The 2020–21 Coupe de France preliminary rounds, Hauts-de-France was the qualifying competition to decide which teams from the leagues of the Hauts-de-France region of France took part in the main competition from the seventh round.

A total of eighteen teams qualified from the Hauts-de-France preliminary rounds. In 2019–20, Olympique Grande-Synthe and Stade Portelois progressed furthest in the main competition, reaching the ninth round before losing to AS Nancy (0–1) and Strasbourg (1–4) respectively.

Schedule
The first round, scheduled for the weekend of 30 August 2020, saw 982 teams enter the competition, from the Regional and District divisions. The draw was carried out within each district. 49 clubs were exempted to the second round, mainly from Régional 1 and Régional 2.

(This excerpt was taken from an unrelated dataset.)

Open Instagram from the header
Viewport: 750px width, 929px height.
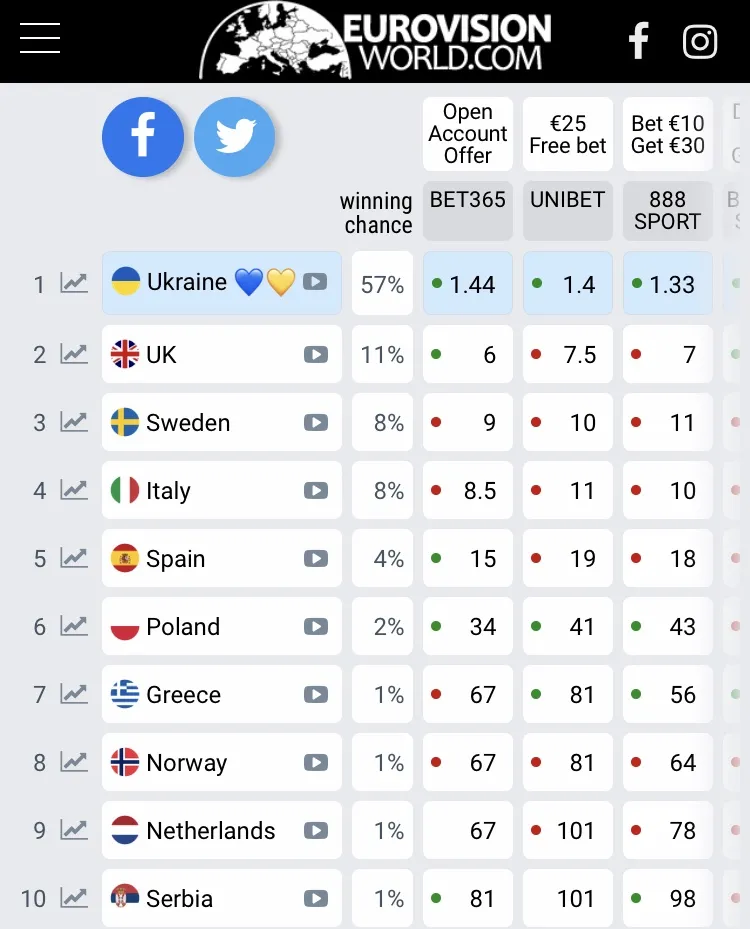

The third round draw, which saw the entry of the Championnat National 3 clubs, was made on 11 September 2020. The fifth round draw, which saw the entry of the single Championnat National team from the region, took place on 7 October 2020. The sixth round draw was made on 21 October 2020.

First round
These matches were played on 30 August 2020, with one replayed on 6 September 2020.

Second round
These matches were played on 5 and 6 September 2020, with two postponed until 13 September 2020.

Third round
These matches were played on 19 and 20 September 2020.

Fourth round
These matches were played on 3 and 4 October 2020.

Fifth round
These matches were played on 17 and 18 October 2020.

Sixth round
These matches were played on 30 and 31 January 2021.